The five-year project will transform the land-based company’s farms in Spain, Portugal, France, Iceland and Norway.
According to Telefónica, plans include the development of a pioneering digital tool that will allow Stolt Sea Farm to optimise its business by giving it the capacity to predict the supply and demand of its fish.
The tool will integrate various industrial digitalisation platforms (WMS for warehouse management, MES for production digitalisation and APS for production and demand planning) with data collected at the plants and analysed with Big Data and AI.
Telefónica said its machine learning algorithms will also provide Stolt Sea Farm with patterns to improve its planning as advanced analytics will give it an estimate of customer orders and allow it to more efficiently manage the process of preparing fish for sale.
Stolt will also be able to optimise its processes to more accurately quantify the number of turbot – European flatfish, and sole fingerlings – newly hatched fish, it needs to bring into the farms to ensure it reaches the right size on time.
“The application of technologies such as Big Data and Artificial Intelligence allows the industrial sector to rely on analysed data to make better decisions aimed at transforming their business models and making them more efficient and competitive,” said Dario Cesena, CEO of Geprom, part of Telefónica Tech.
Jorge Juan Alfonso, food operations manager of Stolt Sea Farm, added: “The digitisation of both demand planning and our production processes, both in an integrated manner, will contribute to better service to our customers and better internal management of operational processes.”
By 2050, food production needs to increase by 60% to feed a world population of 9.3 billion. With climate change and its consequent impact on existing food production systems, there is a tremendous focus on the industry to meet the rising food security and nutritional demand.

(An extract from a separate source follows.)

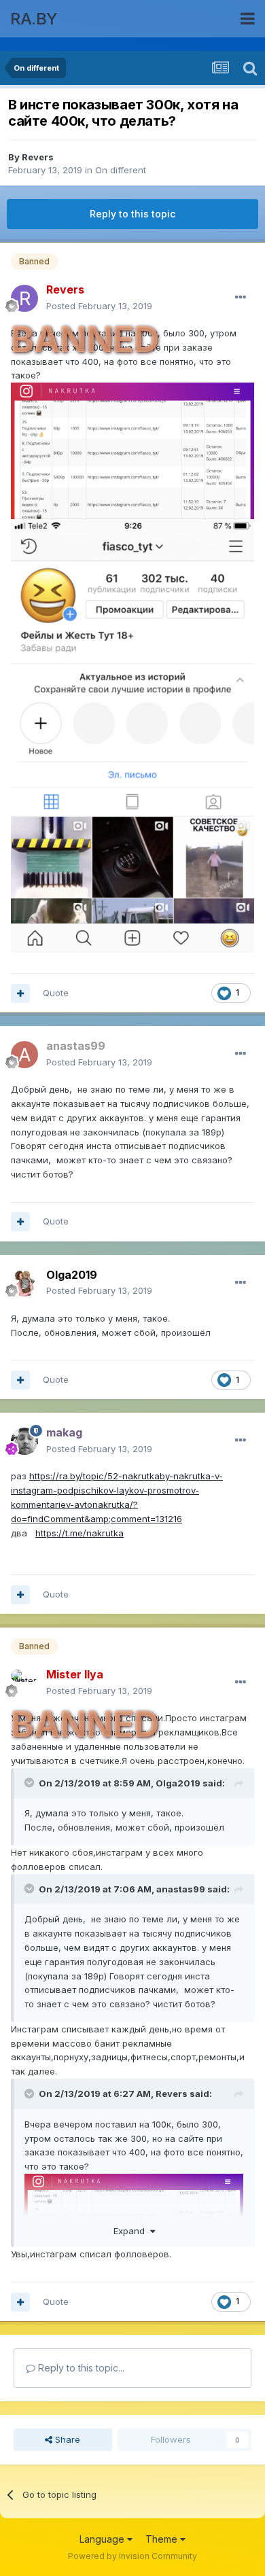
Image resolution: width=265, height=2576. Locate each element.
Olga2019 (178, 1783)
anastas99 (180, 1889)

According to the United Nations (UN), “the starting point must be the awareness that agricultural systems, which include non-food as well as food products, livestock, fisheries, and forestry, are the main source of food and income for most of the world’s poor and food-insecure people, around 75% of whom live in rural areas”.
“If we improve agricultural and food systems, we can improve the livelihoods and health of people, and produce healthier ecosystems as well,” the intergovernmental organisation added.